What Is a BPO in Real Estate?
BPOs are often associated with foreclosures and short sales, but other companies such as relocation firms order BPOs. A BPO stands for "broker price opinion," and it involves using a process very similar to an appraisal, although not as involved nor complicated.
Companies and banks hire a real estate broker to prepare an opinion of value. The representative of the broker, generally a real estate agent, compares a minimum of three similar properties that have recently sold to the subject property and adjusts up or down for differences. The final result in an opinion of market value.
Broker price opinions are sometimes controversial, especially if the agent preparing the BPO has little experience or knowledge about the neighborhood. But BPOs typically cost much less than a full-blown appraisal.
During the market downturn from 2006 to 2011, banks were paying about $50 to $75 for a BPO. The problem with that approach is the bank was giving this business often to new agents because generally, only those agents were willing to work for so little. It was not unusual for a part-time agent to pull up to a seller's house, leaving her children strapped into their seats in the car as the agent dashed into the home, quickly shot a few photos with her cellphone and ran out.
The banks didn't seem to put too much emphasis on the BPO because the BPO was not always used to determine value. Most likely, the guidelines required a BPO, but banks also use other criteria to determine a sales price, especially when the proposed sale is a short sale. Banks might compare the bottom-line loss with the loss from a foreclosure and determine the foreclose loss pays more, odd as this might sound to you.
Two Standard Types of BPOs
There are two types of standard BPOs: the interior BPO, as described above, and a drive-by BPO. The drive-by BPO is about as useful as some interior BPOs. It doesn't necessarily mean the agent drives by the home because some lazy agents just look at the photo on Google.

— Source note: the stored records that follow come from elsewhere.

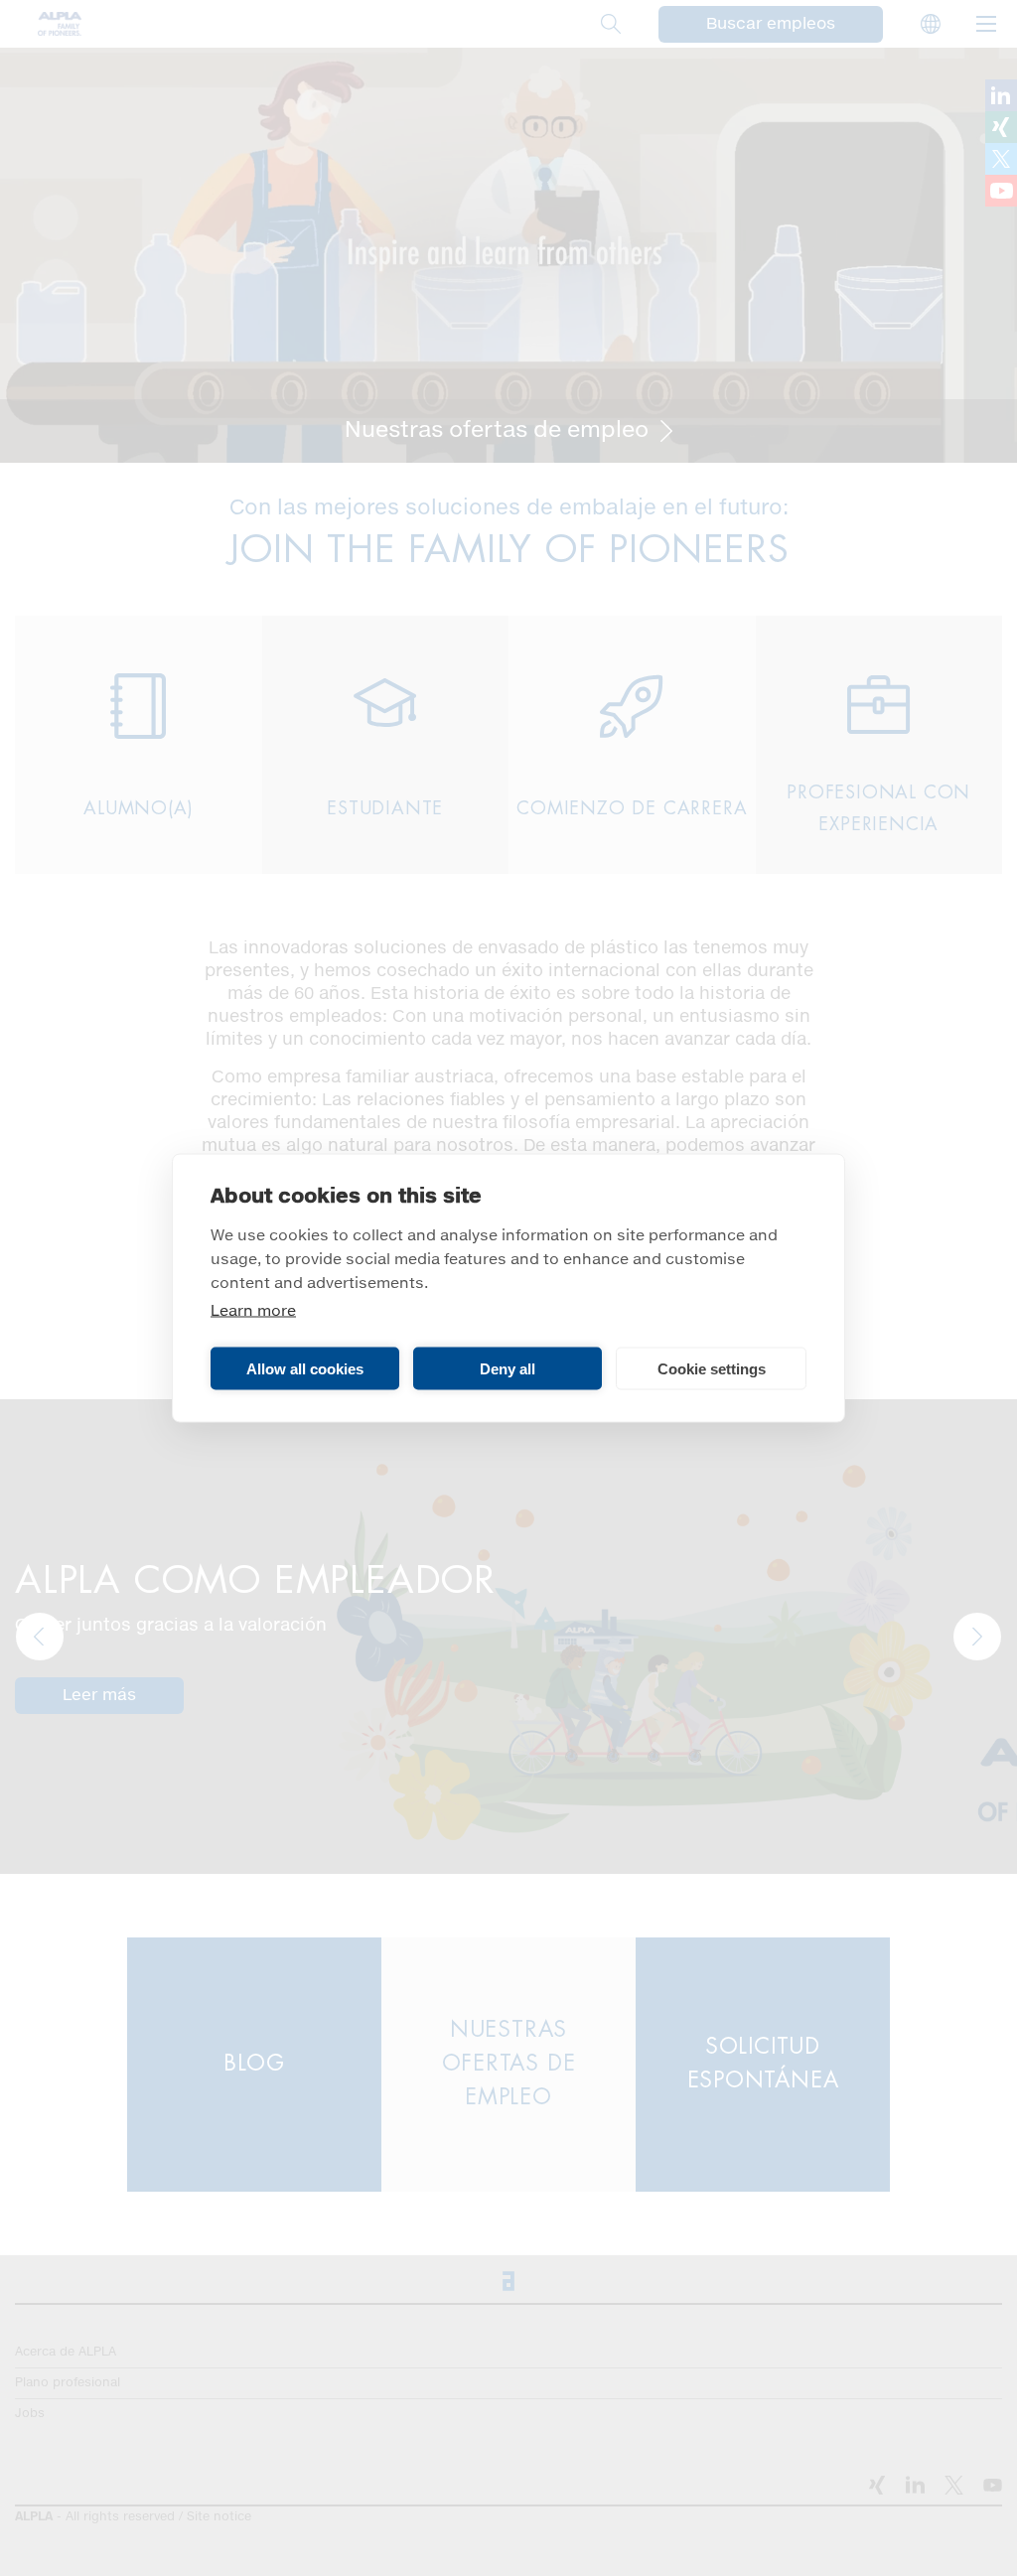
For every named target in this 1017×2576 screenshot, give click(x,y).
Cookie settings (711, 1368)
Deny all (507, 1368)
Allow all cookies (304, 1368)
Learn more (253, 1311)
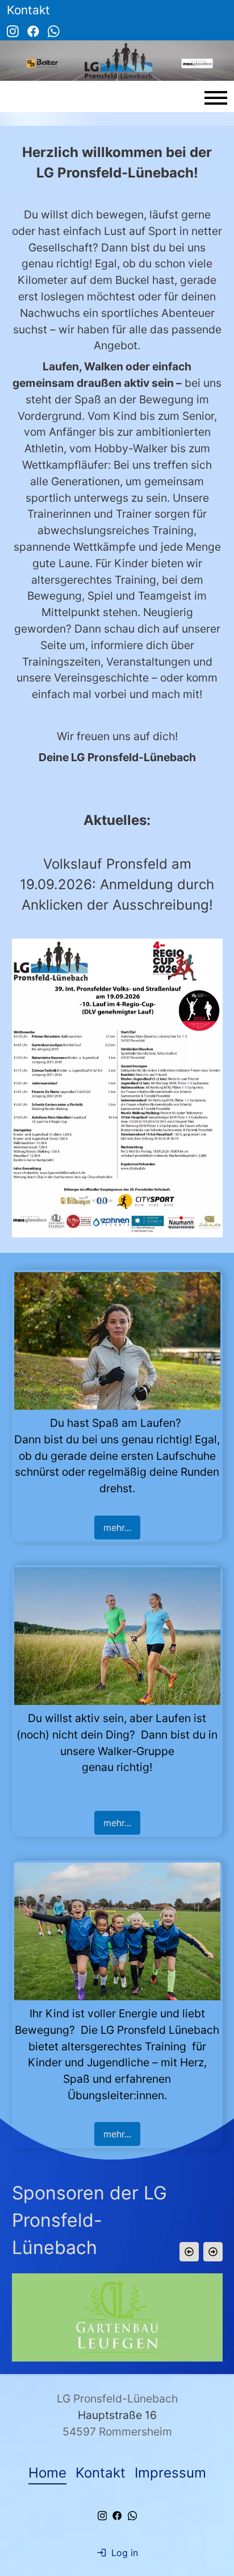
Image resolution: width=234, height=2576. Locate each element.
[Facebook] (33, 30)
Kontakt (101, 2472)
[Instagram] (13, 30)
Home (47, 2472)
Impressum (170, 2472)
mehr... (117, 1527)
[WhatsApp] (54, 30)
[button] (188, 2251)
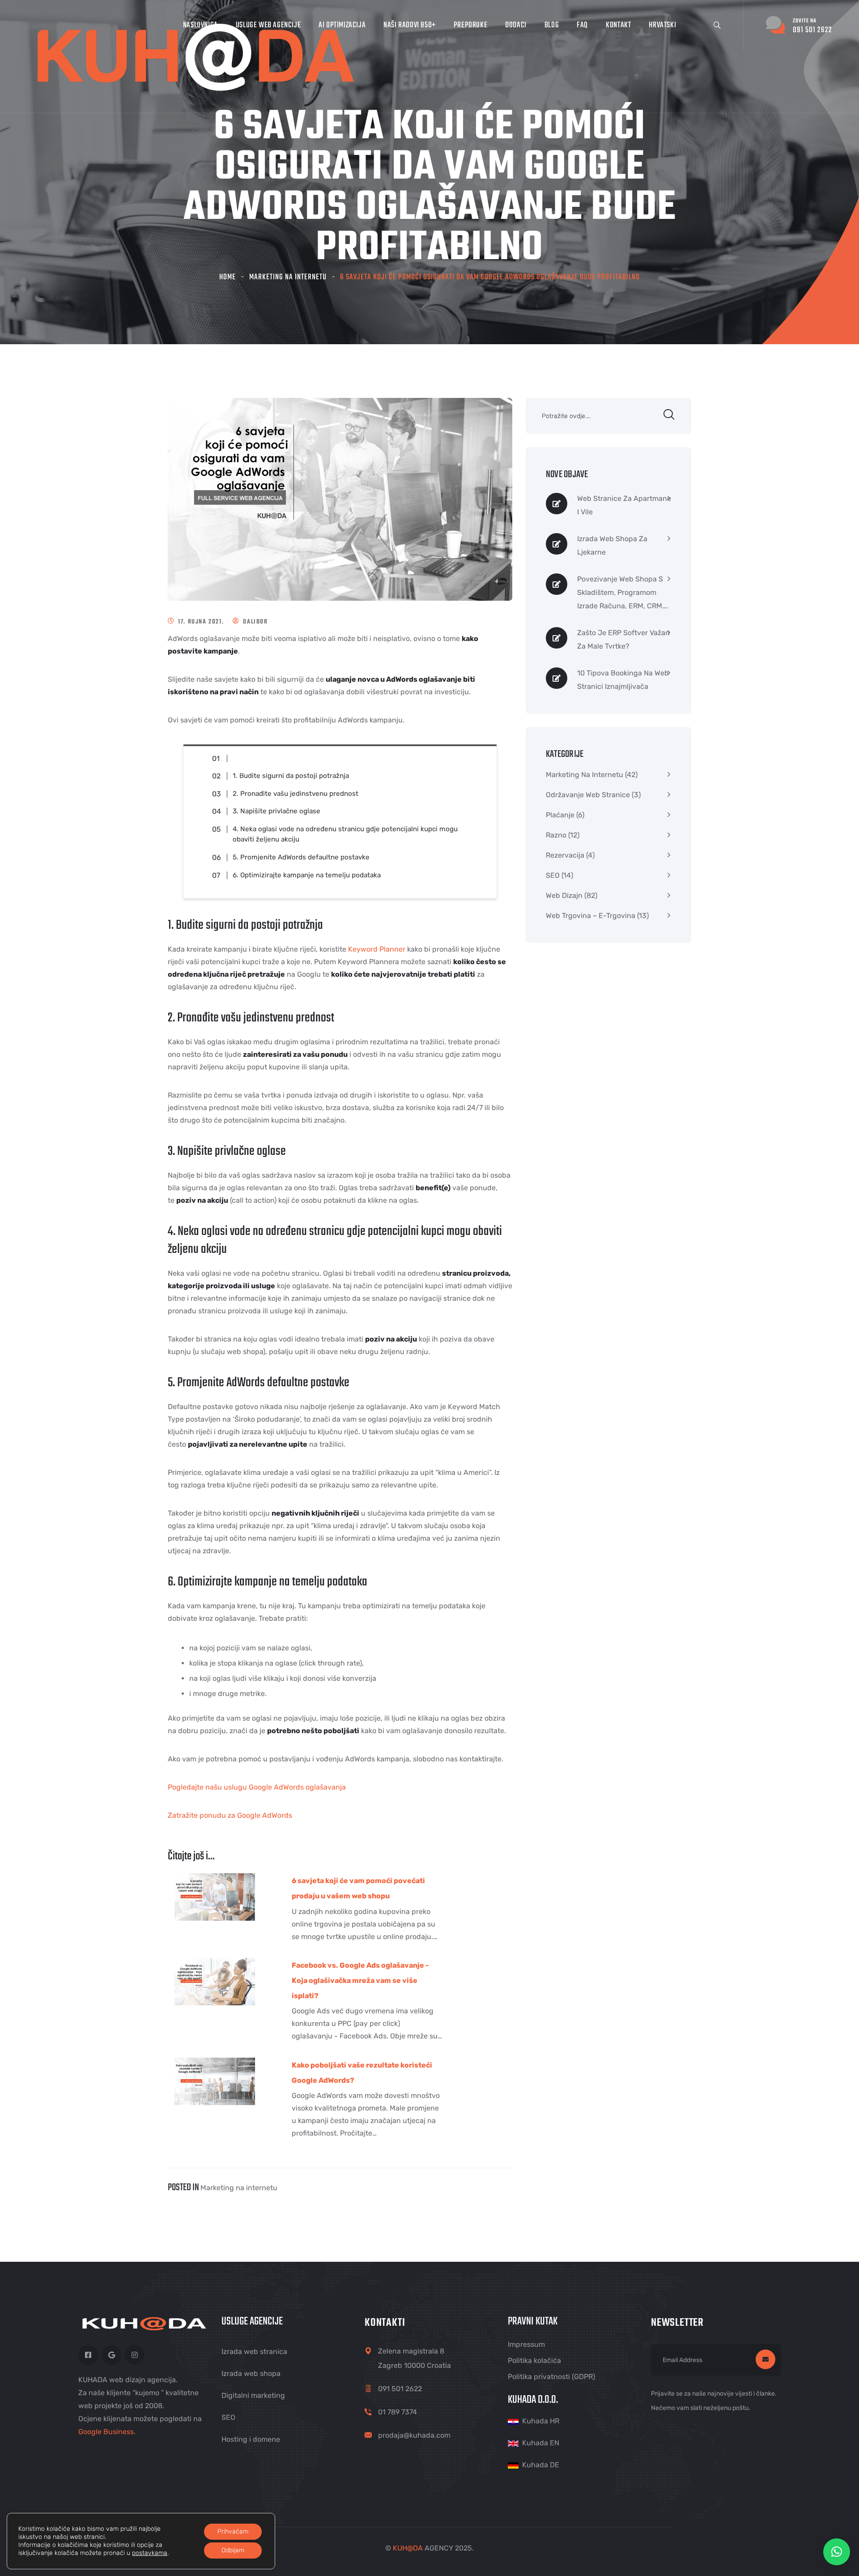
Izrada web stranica (254, 2351)
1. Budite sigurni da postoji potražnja (291, 776)
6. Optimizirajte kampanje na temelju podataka (307, 875)
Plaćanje (560, 815)
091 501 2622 (400, 2388)
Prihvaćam (232, 2531)
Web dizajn (564, 895)
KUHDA (408, 2548)
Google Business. (107, 2431)
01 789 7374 (397, 2412)
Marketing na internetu (288, 277)
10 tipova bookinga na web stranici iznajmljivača (623, 680)
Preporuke (470, 25)
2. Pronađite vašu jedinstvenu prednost (295, 794)
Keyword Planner (376, 949)
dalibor (255, 622)
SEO (553, 875)
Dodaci (516, 25)
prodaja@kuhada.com (414, 2435)
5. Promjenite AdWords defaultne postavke (301, 857)
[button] (836, 2551)
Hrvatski (662, 25)
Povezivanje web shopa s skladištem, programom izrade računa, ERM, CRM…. (622, 592)
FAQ (582, 25)
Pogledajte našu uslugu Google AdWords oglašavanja (257, 1787)
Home (227, 277)
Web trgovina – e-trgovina (590, 915)
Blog (551, 25)
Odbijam (232, 2550)
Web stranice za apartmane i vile (624, 505)
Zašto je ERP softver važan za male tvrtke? (623, 639)
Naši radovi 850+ (409, 25)
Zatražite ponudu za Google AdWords (230, 1815)
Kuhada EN (540, 2443)
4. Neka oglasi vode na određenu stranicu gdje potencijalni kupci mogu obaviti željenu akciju (345, 834)
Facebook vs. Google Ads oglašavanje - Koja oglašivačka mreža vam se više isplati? (360, 1980)
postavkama (149, 2553)
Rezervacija (565, 855)
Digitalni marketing (253, 2395)
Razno (556, 835)
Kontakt (618, 25)
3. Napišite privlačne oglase (276, 811)
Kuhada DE (540, 2465)
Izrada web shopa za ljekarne (612, 545)
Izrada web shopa (251, 2373)
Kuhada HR (540, 2421)
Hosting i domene (250, 2439)
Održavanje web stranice (588, 794)
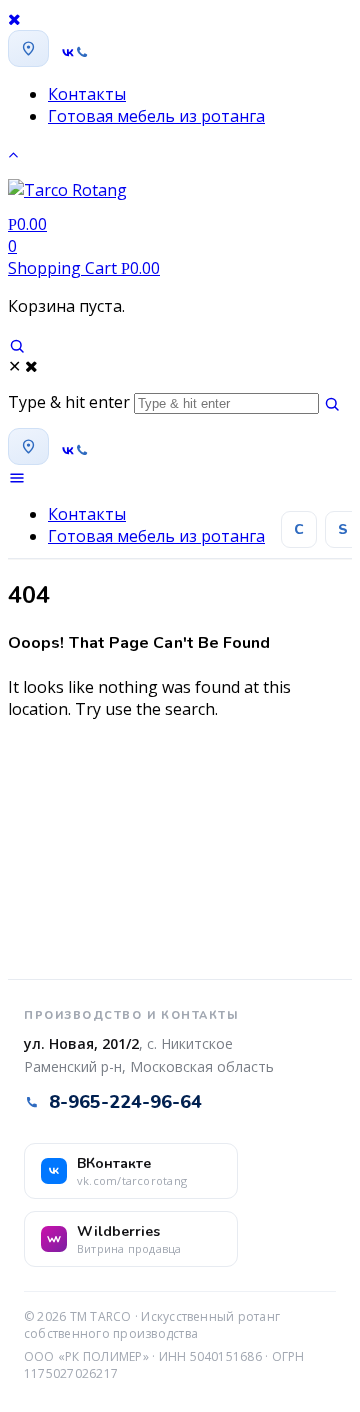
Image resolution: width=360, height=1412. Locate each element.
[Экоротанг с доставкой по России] (67, 196)
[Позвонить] (82, 52)
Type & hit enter (69, 402)
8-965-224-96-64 (125, 1102)
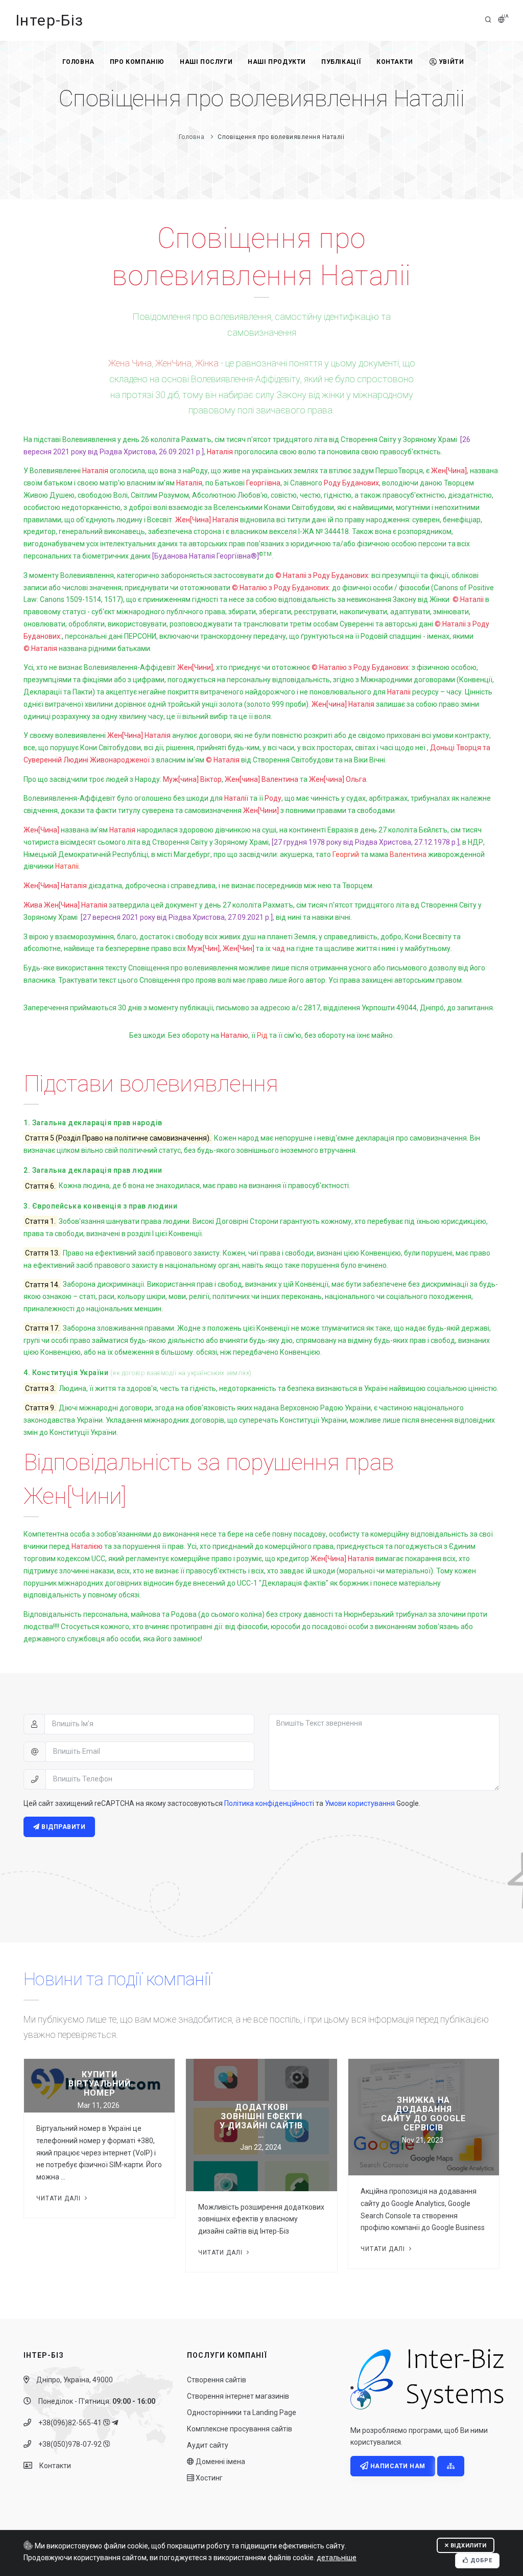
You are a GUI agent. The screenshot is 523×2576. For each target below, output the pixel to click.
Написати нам (396, 2466)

But it does mean the interior of the home is not inspected for a drive-by. Market value is estimated by numbers alone: the comparable sales within the past 3 months.
Sometimes you will hear a drive-by BPO referred to as a desktop BPO, meaning specialized software estimates a value. It's similar to the types of values estimated by some popular websites such as the Zillow Zestimate. It can be accurate to a certain degree but does not take the place of an interior inspection, nor a full-blown appraisal.
Why Banks Order BPOs
The two most common reasons for a BPO value by a bank is either for a home in foreclosure, about to enter the bank's inventory of REO homes or a short sale. Banks might request a BPO from two separate real estate companies. A ballpark estimate of value is designed to help the bank to avoid bad values sometimes placed on short sales by unethical agents.
Banks are not required to accept the BPO value as true market value, however. A bank can use that value as a guideline and might ask for a higher sales price to try to offset its loss. Just because a bank demands a higher price does not mean the BPO value came in too high. This is a mistake some agents make, blaming the BPO agent for the wrong value when it is the bank that decided to ask for a higher price.
The bank might use the BPO only as additional information. There are many automatic valuation software systems available, and a BPO might be used as only a supplemental report.
The only people who hope the value of a BPO will come in low are generally the buyers of a short sale. But even a low valuation does not mean the bank won't ask for more money. A bank is not required to do a short sale, and that's the thing that many people seem to overlook.